__INSTRUCTIONS FOR THE TASK__:
Recast the entries below as a JSON list of strings, with one string for each line. Skip the blank lines and leave the pictures out.

__INPUT DATA__:

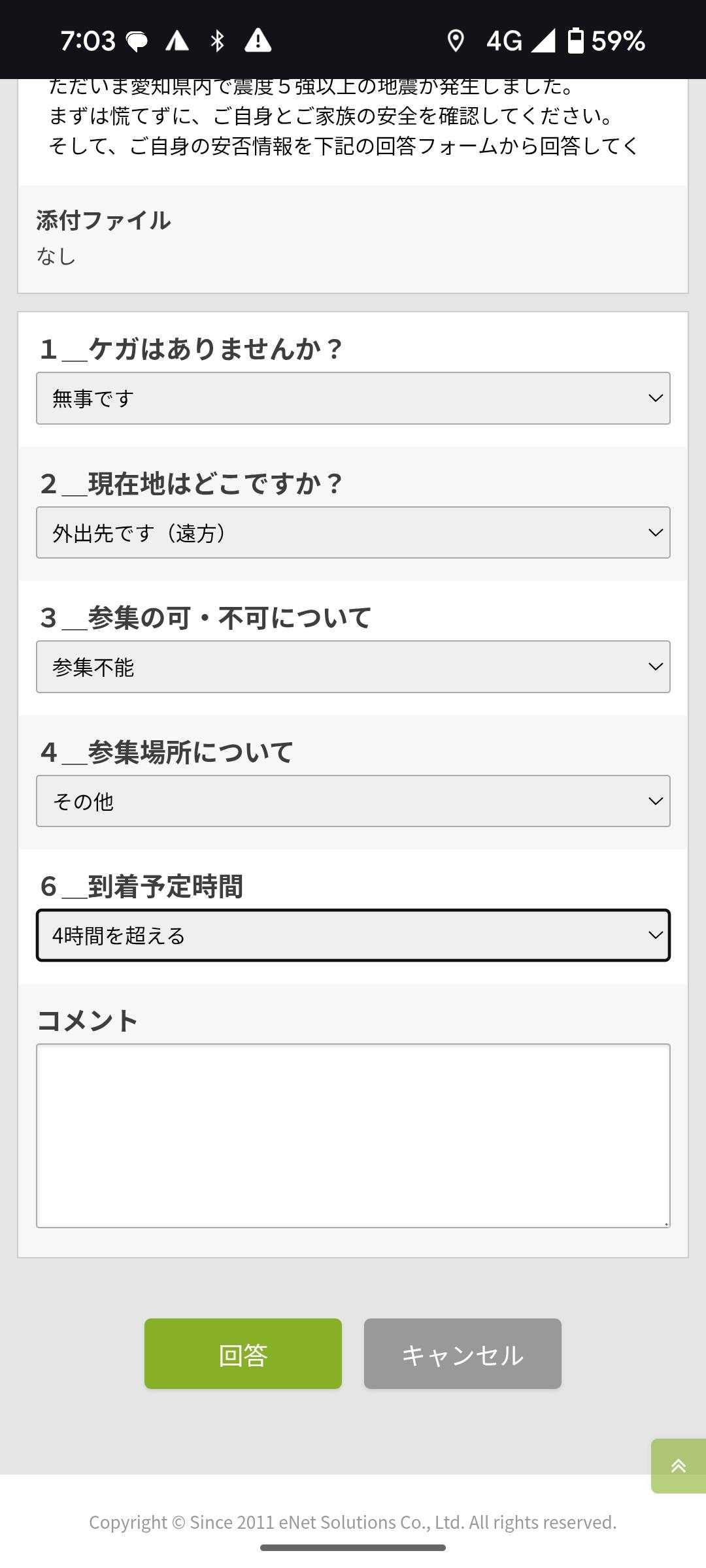Tap the scroll-to-top double chevron button

(x=678, y=1466)
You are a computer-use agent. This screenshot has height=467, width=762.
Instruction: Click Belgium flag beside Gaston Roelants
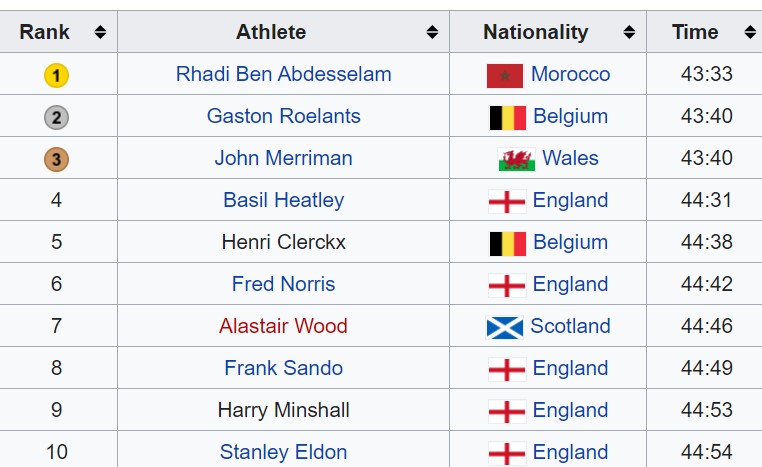coord(507,118)
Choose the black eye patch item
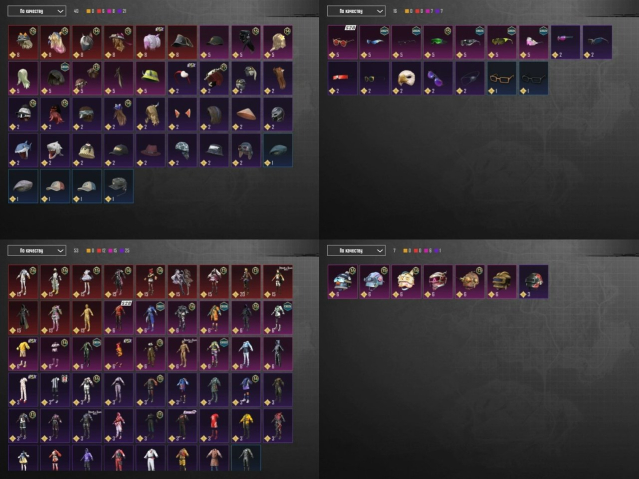The height and width of the screenshot is (479, 639). pos(470,78)
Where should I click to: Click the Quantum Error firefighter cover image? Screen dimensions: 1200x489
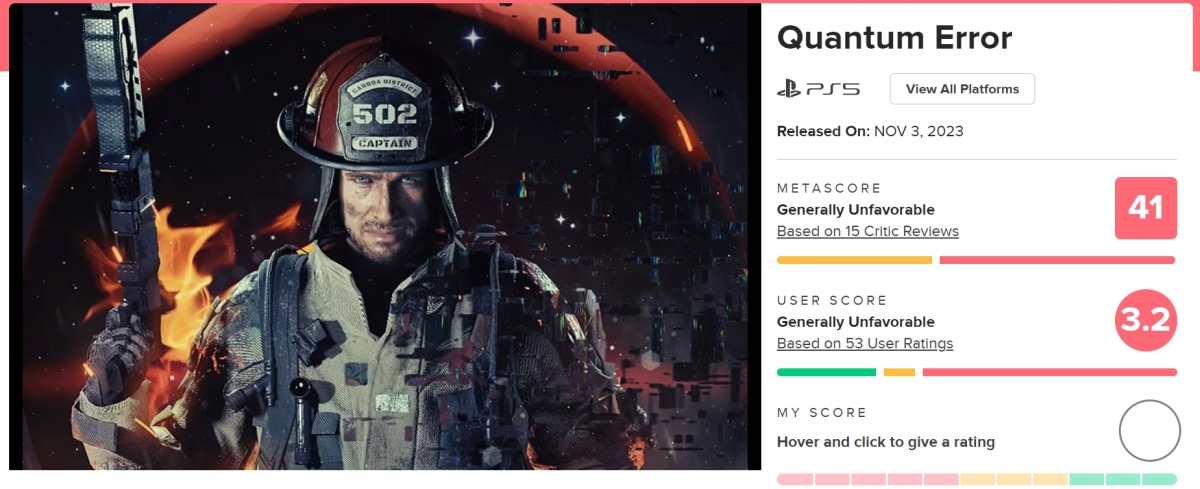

__ANSWER TO THIS EXERCISE__:
[
  "Tap the scroll-to-top double chevron button",
  "(x=678, y=1466)",
  "You are a computer-use agent. This screenshot has height=467, width=762.",
  "Instruction: Click Belgium flag beside Gaston Roelants",
  "coord(507,118)",
  "Choose the black eye patch item",
  "The height and width of the screenshot is (479, 639). pos(470,78)",
  "Where should I click to: Click the Quantum Error firefighter cover image? Screen dimensions: 1200x489"
]